Passenger revenue shrunk 75% to $1.2 billion in 2020 as the number of travellers declined at a similar rate, from 17.5 million to 4.2 million. More than 80% of all passengers carried in 2020 were flown in the first quarter.
Passenger services in and out of the United Arab Emirates were suspended from the end of March until early June. Etihad’s capacity as measured in available seat-kilometres was reduced by 64% in 2020.
However, cargo revenues increased two-thirds to $1.2 billion, amid huge demand for medical supplies. Cargo yields grew 77%. But tonnage declined from 635,000t in 2019 to 575,700t last year amid fewer passenger flights.
Etihad says it was able to reduce operating costs 39%, to $3.3 billion, as a result of lower capacity, a fall in volume-related expenses, and “cost-containment initiatives”. These included a 25% reduction of overheads, and a 23% cut in finance cost through balance-sheet restructuring.
The number of employees was cut by a third to around 13,600 at the end of December. Etihad introduced company-wide salary reductions of up to 50% in order to “minimise job losses as much as possible”.
“We started the year on a firm footing by surpassing our transformation targets for Q1 and were looking forward to a strong performance for the year ahead – and then the pandemic took hold,” states finance chief Adam Boukadida.
“As passenger revenues nosedived, we took immediate action to secure Etihad’s long-term financial health, with a wide range of measures to mitigate the impact of Covid on our business.
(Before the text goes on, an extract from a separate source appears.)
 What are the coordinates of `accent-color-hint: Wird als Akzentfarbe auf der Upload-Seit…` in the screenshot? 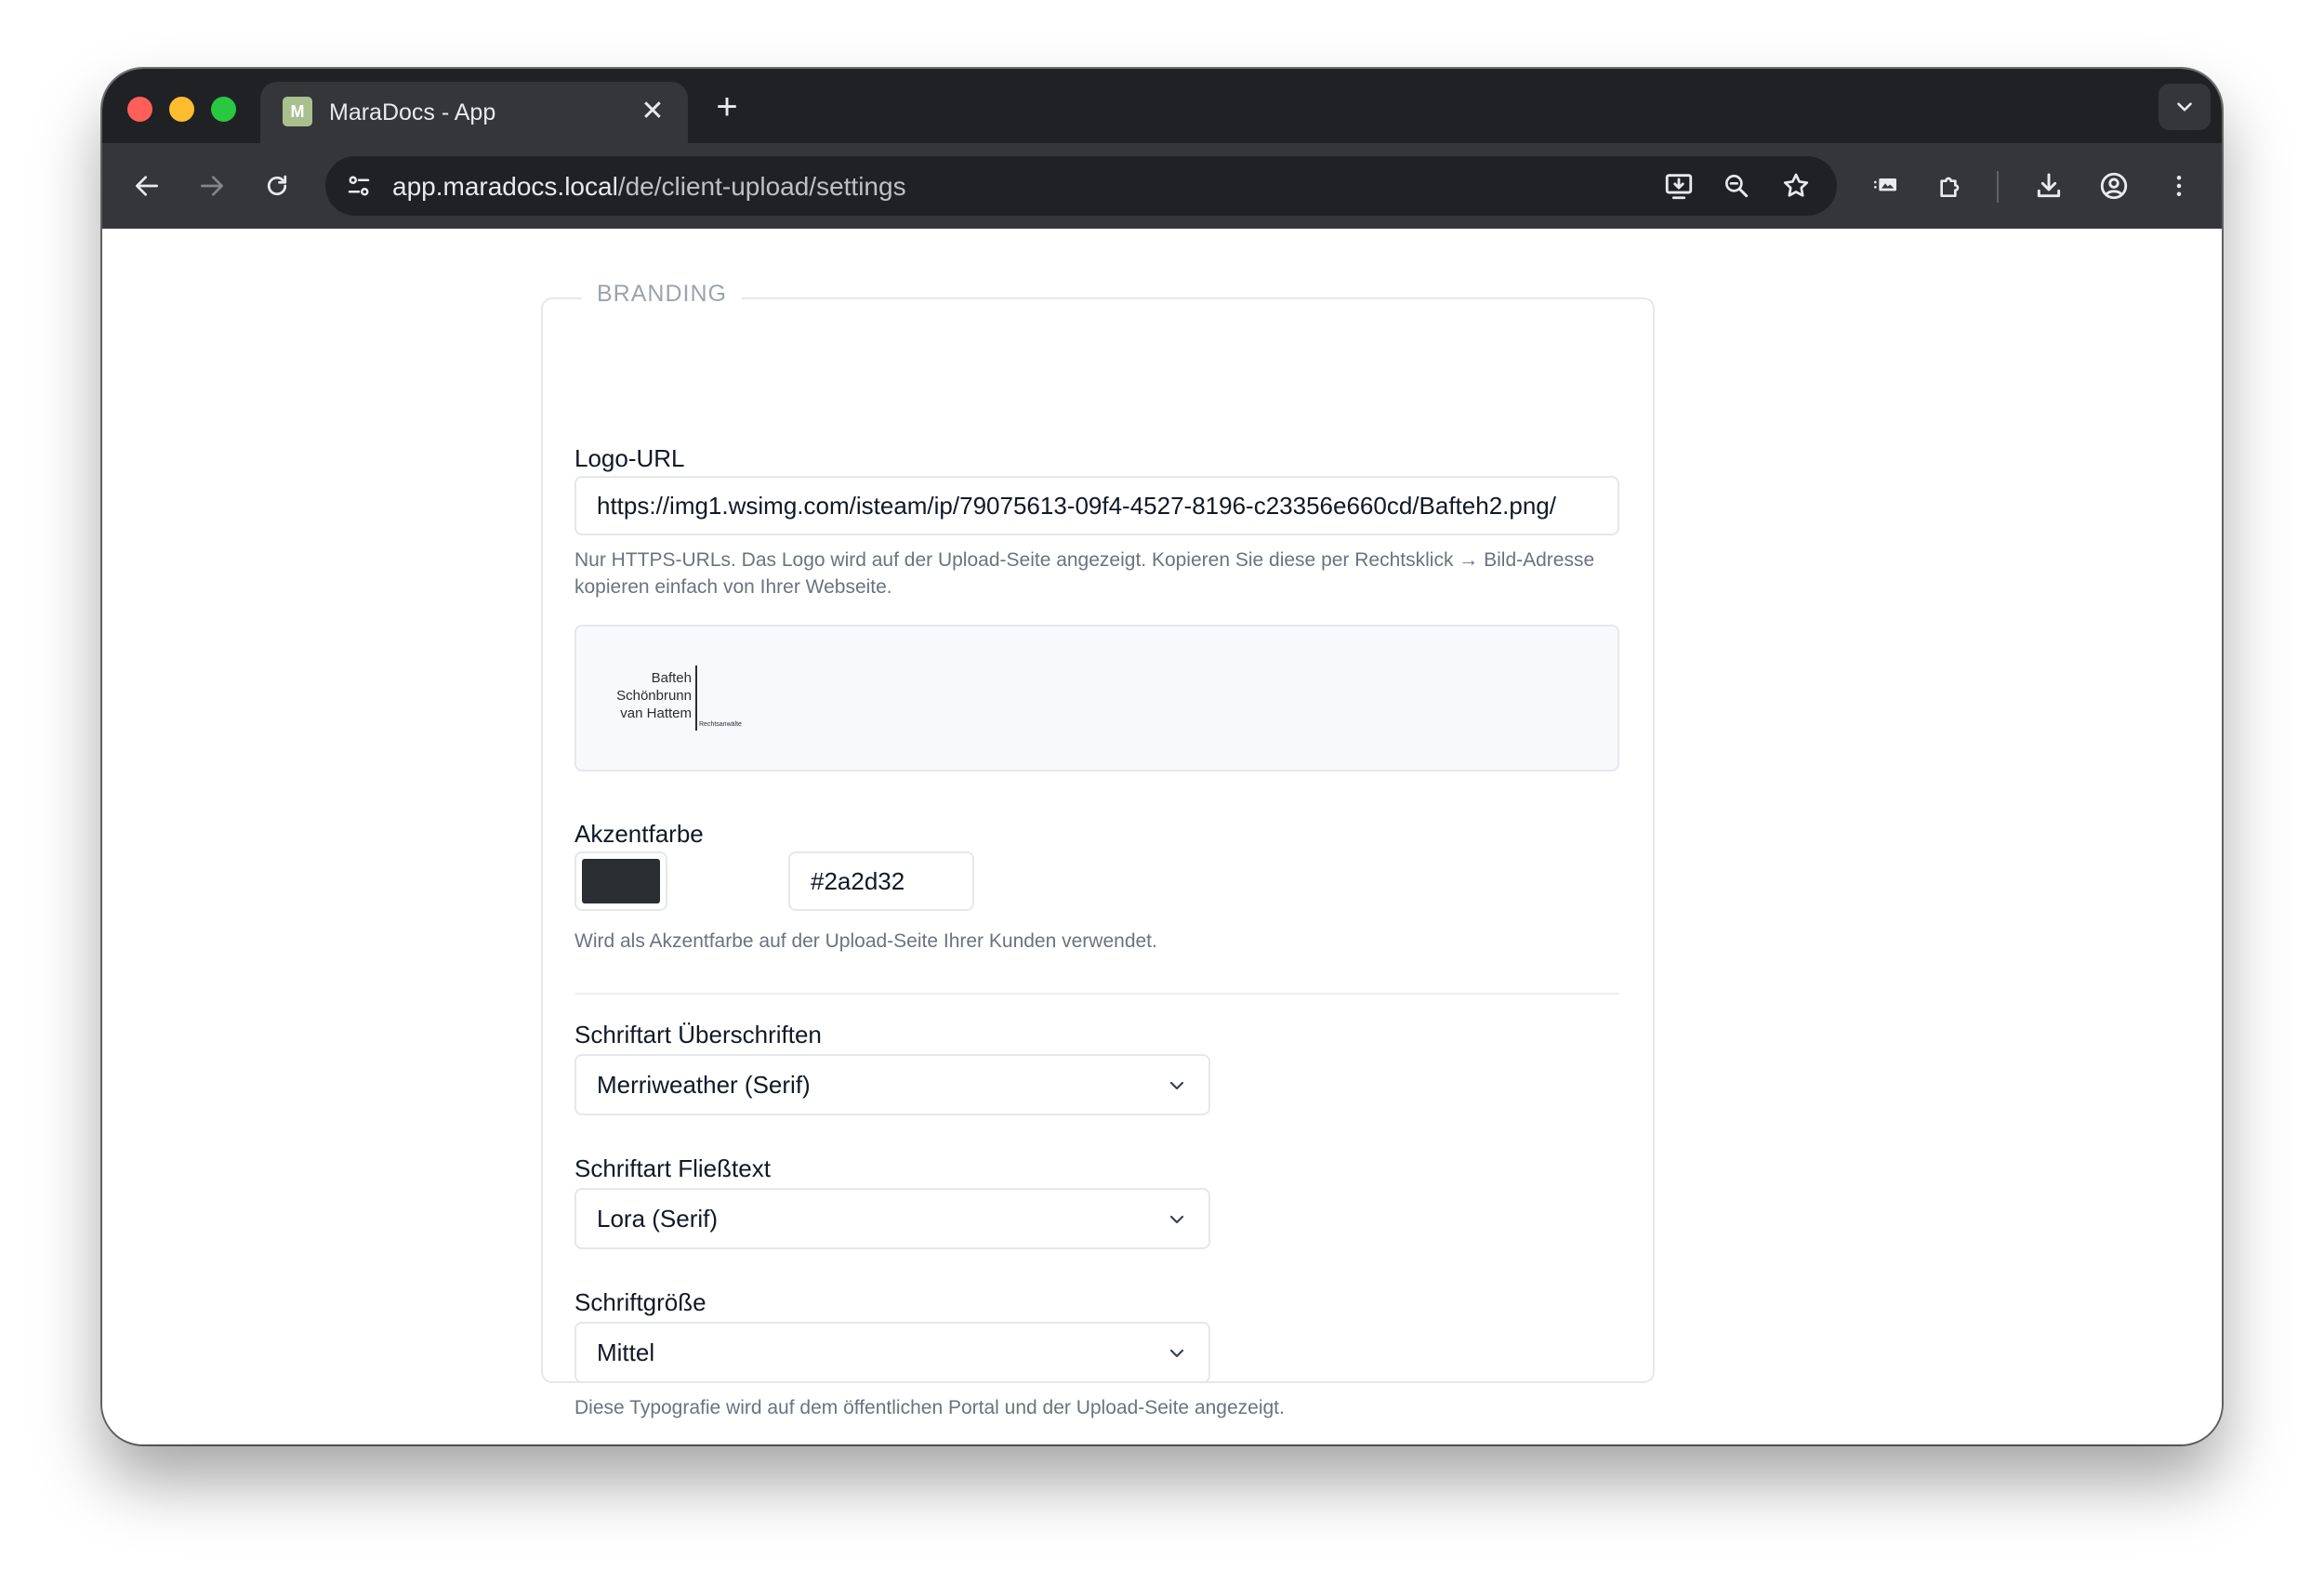 It's located at (866, 941).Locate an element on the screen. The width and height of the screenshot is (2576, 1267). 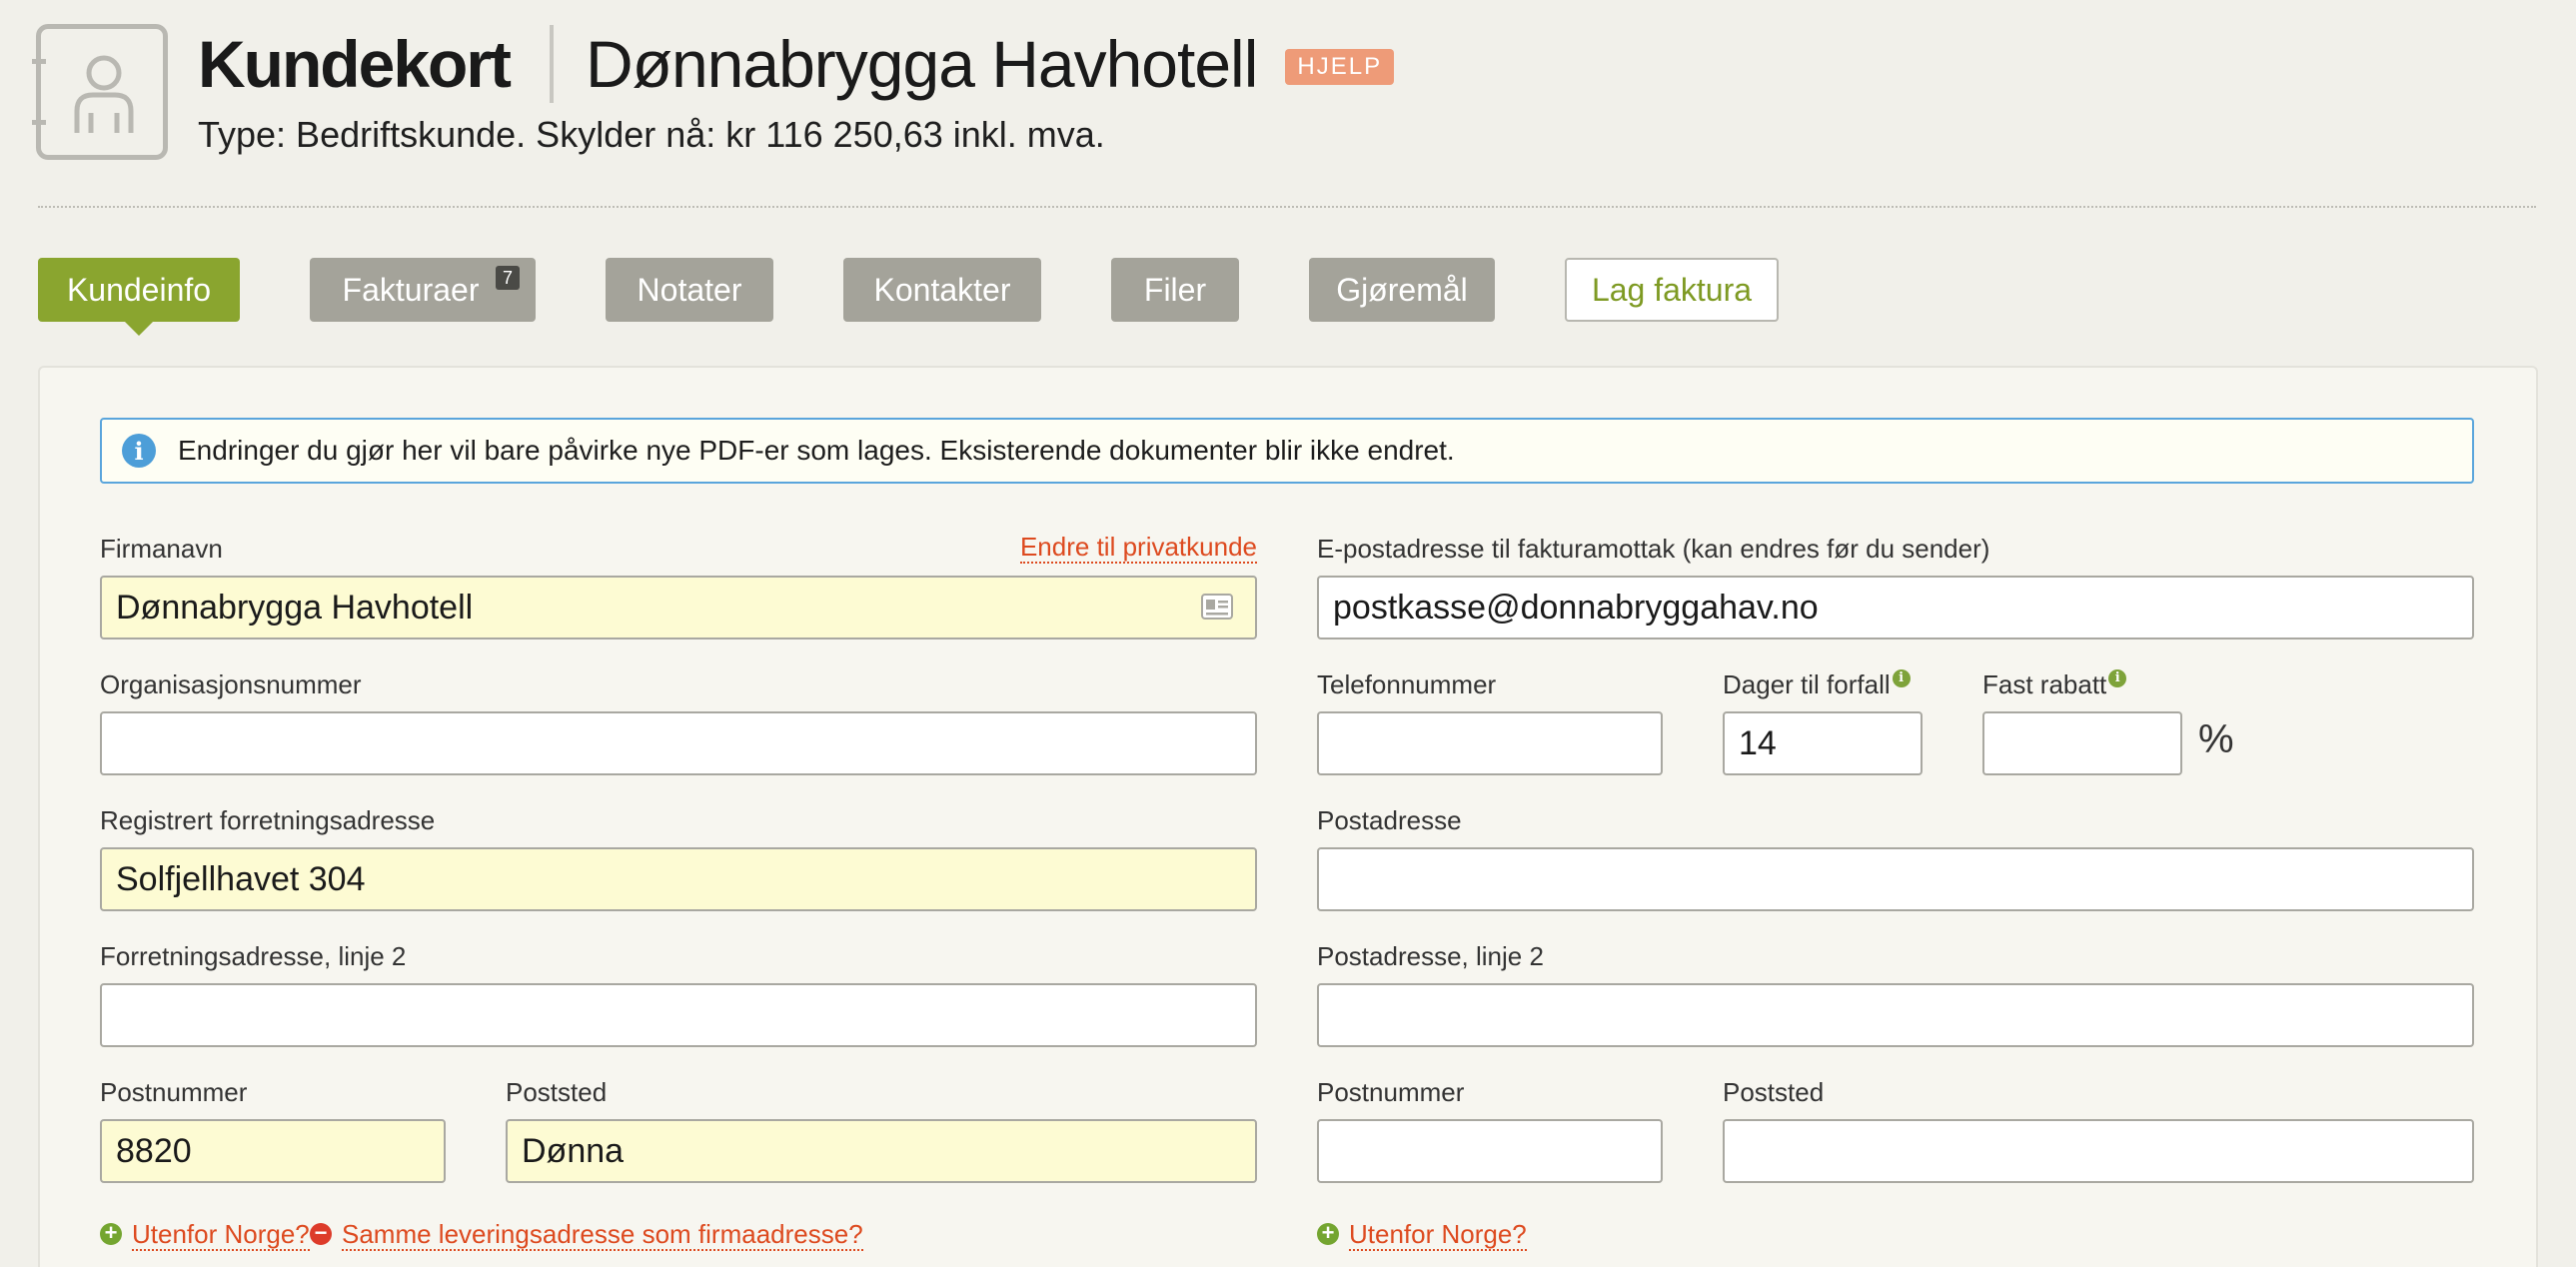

Despite significant pressures on our cash flow, we maintained liquidity by focusing on cost control, maximising cargo revenue, enhancing our charter capabilities, and raising innovative credit facilities.”
Etihad says it has “accelerated its transformation plans and restructured the organisation during the pandemic into a leaner and more agile business”. The airline targets a turnaround by 2023, as planned prior to the crisis.
Its fleet grew to 103 aircraft in 2020 with addition of two Boeing 787s. Operations in 2020 were focused on the 787, the carrier notes.
Cirium fleets data shows that the airline’s operation also includes 777-300ERs and -200LRFs, Airbus A320-family jets, A330s, A350s and A380s. Around half the fleet is listed as being in storage.
As part of a recovery effort, Etihad in September launched a vaccination programme for frontline staff. All operating pilots and flight attendants had been vaccinated by February, and more than 75% of UAE-based staff have received the jab.
Passengers have since August been required by the carrier to show a negative PCR test result before departure and on arrival in Abu Dhabi.